▶ [TASK INSTRUCTIONS]
Omit the pictures while printing every entry below exactly as given.

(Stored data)
§ §
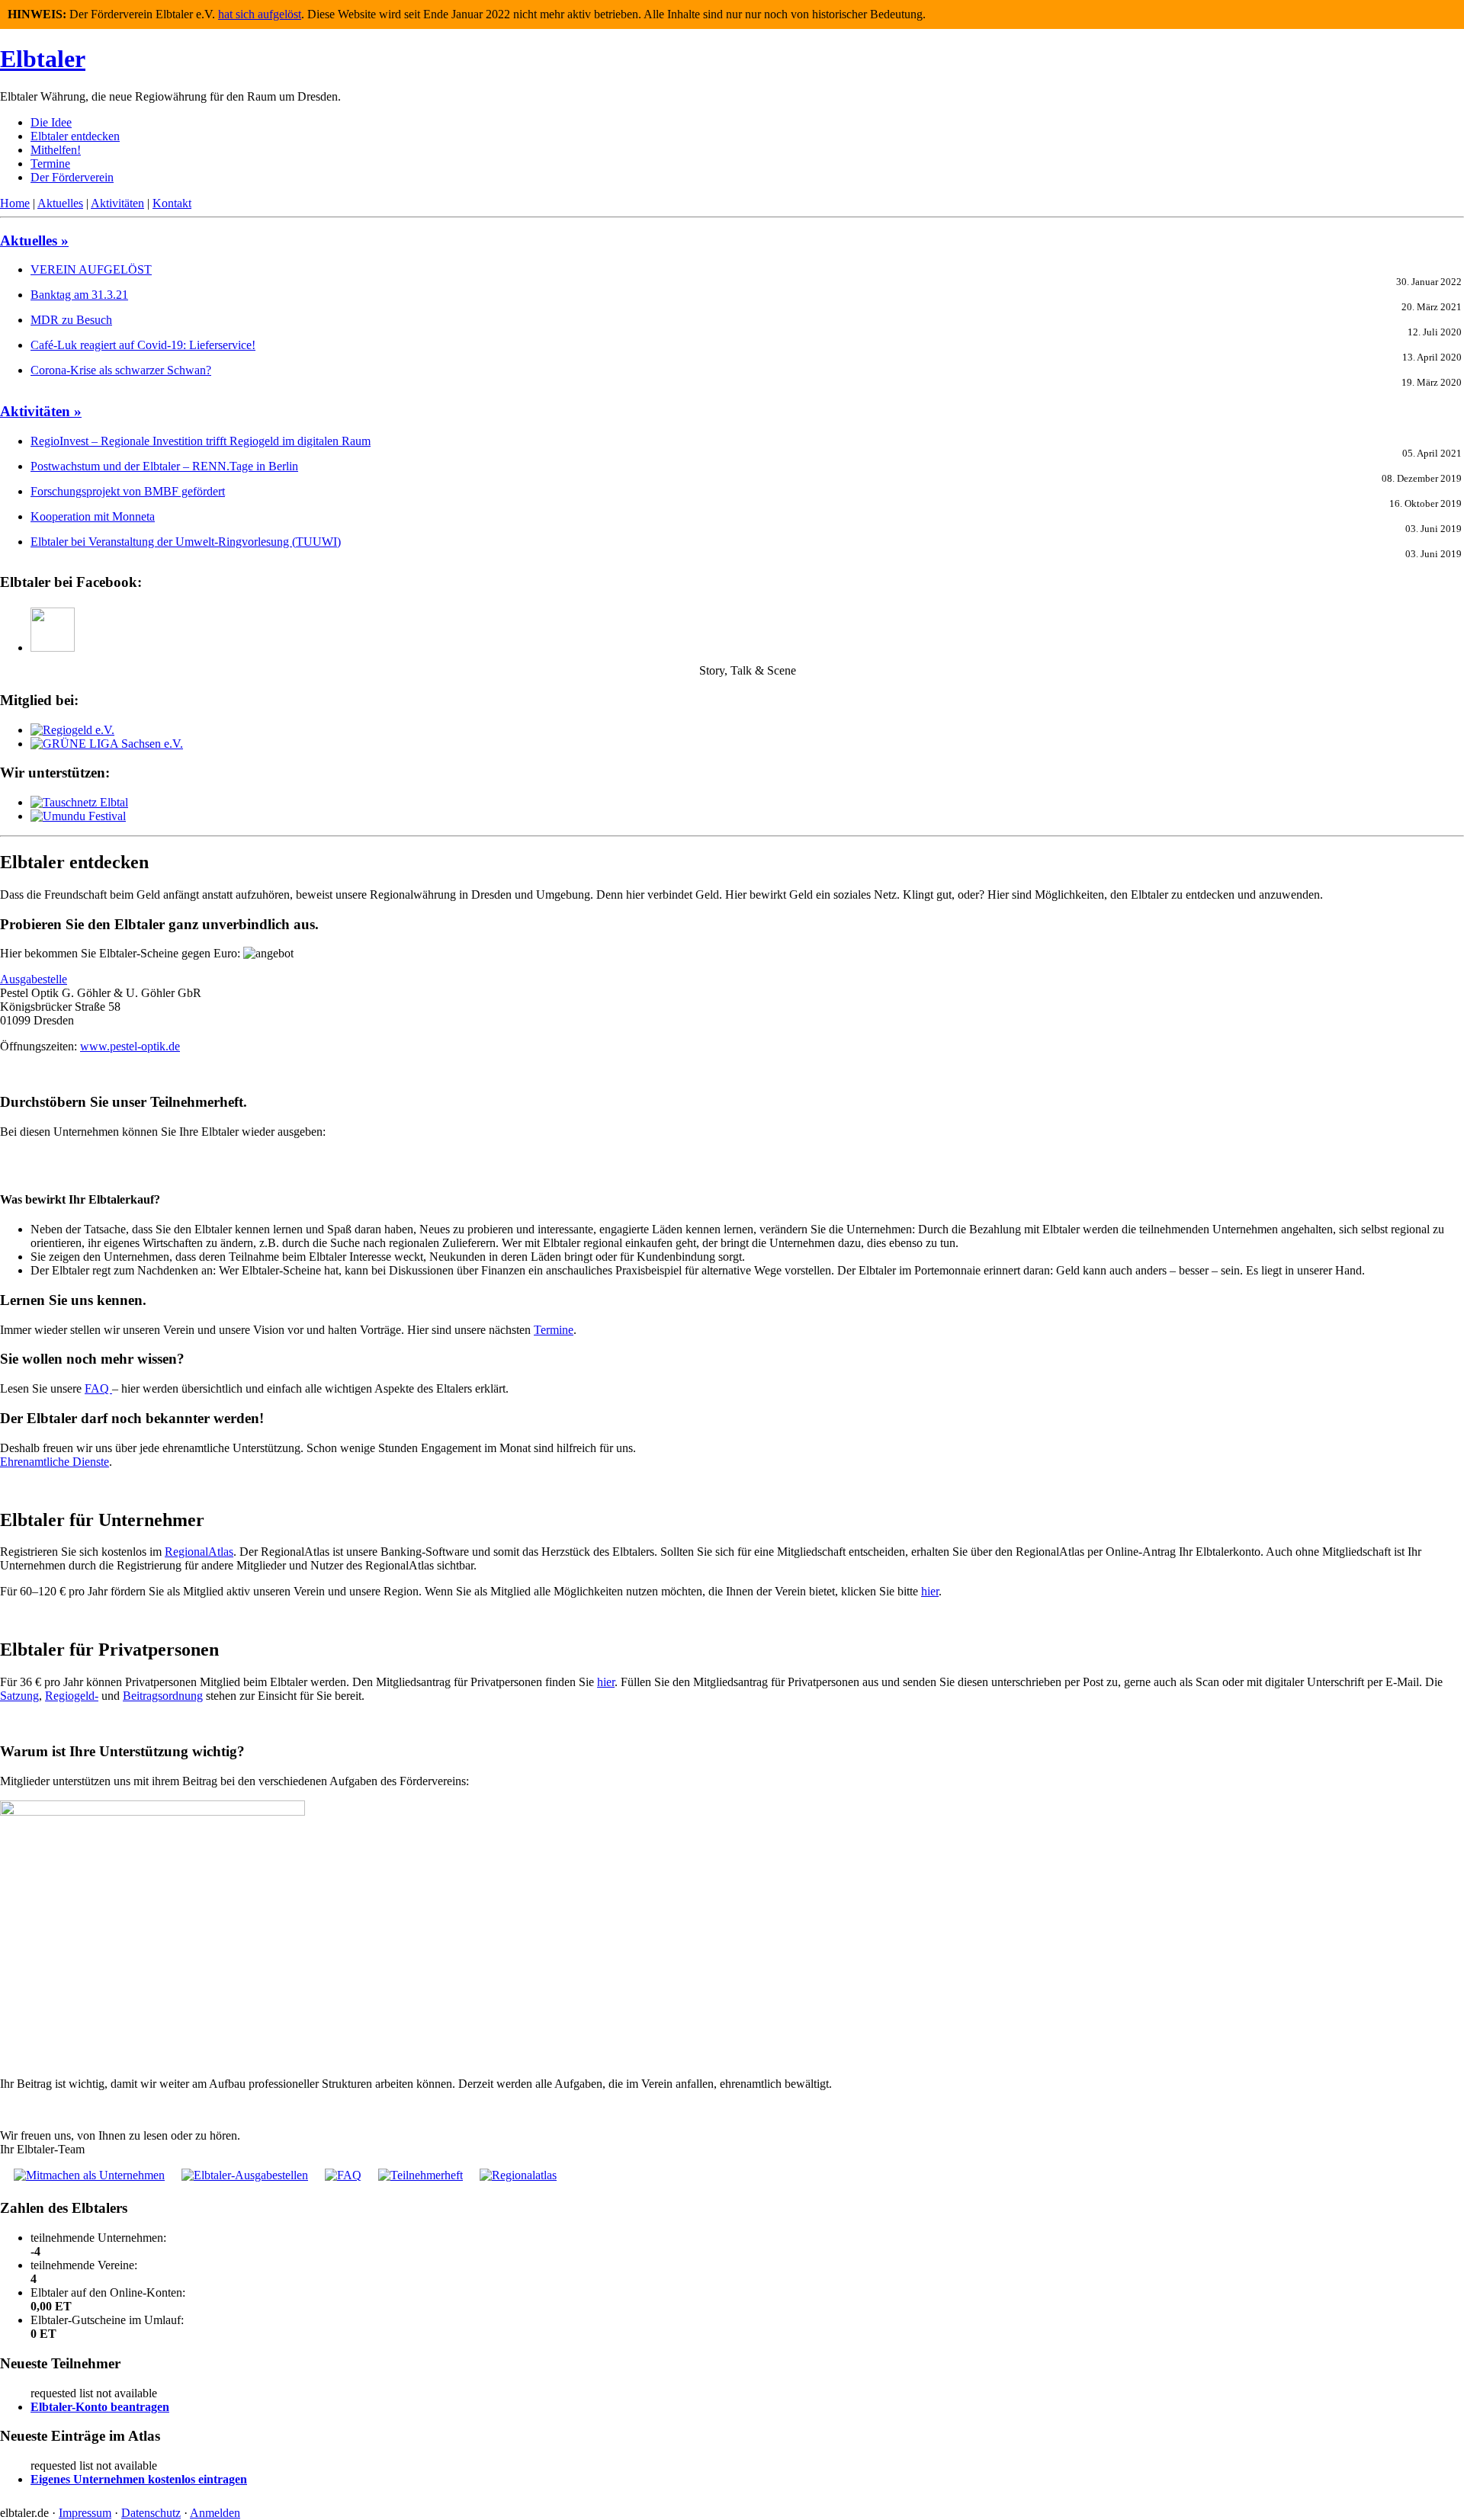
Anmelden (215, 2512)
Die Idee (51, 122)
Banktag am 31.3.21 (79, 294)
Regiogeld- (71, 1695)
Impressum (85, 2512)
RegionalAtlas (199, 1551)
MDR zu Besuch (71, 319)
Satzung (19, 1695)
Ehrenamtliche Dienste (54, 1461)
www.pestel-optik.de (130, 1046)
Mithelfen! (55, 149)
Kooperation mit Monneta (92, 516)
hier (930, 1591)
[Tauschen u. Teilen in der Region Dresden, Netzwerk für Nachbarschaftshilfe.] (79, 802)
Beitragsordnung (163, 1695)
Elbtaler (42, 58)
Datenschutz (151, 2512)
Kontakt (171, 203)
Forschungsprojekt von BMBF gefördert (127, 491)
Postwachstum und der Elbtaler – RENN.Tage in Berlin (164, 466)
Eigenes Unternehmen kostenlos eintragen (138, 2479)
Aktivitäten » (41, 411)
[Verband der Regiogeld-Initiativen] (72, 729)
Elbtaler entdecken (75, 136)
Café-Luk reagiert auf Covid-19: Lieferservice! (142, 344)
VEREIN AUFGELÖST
§ §
▶ [RESPONSE TO THE EXERCISE]
Anmelden (215, 2512)
Die Idee (51, 122)
Banktag am 31.3.21 (79, 294)
Regiogeld- (71, 1695)
Impressum (85, 2512)
RegionalAtlas (199, 1551)
MDR zu Besuch (71, 319)
Satzung (19, 1695)
Ehrenamtliche Dienste (54, 1461)
www.pestel-optik.de (130, 1046)
Mithelfen! (55, 149)
Kooperation mit Monneta (92, 516)
hier (930, 1591)
[Tauschen u. Teilen in der Region Dresden, Netzwerk für Nachbarschaftshilfe.] (79, 802)
Beitragsordnung (163, 1695)
Elbtaler (42, 58)
Datenschutz (151, 2512)
Kontakt (171, 203)
Forschungsprojekt von BMBF gefördert (127, 491)
Postwachstum und der Elbtaler – RENN.Tage in Berlin (164, 466)
Eigenes Unternehmen kostenlos eintragen (138, 2479)
Aktivitäten » (41, 411)
[Verband der Regiogeld-Initiativen] (72, 729)
Elbtaler entdecken (75, 136)
Café-Luk reagiert auf Covid-19: Lieferservice! (142, 344)
VEREIN AUFGELÖST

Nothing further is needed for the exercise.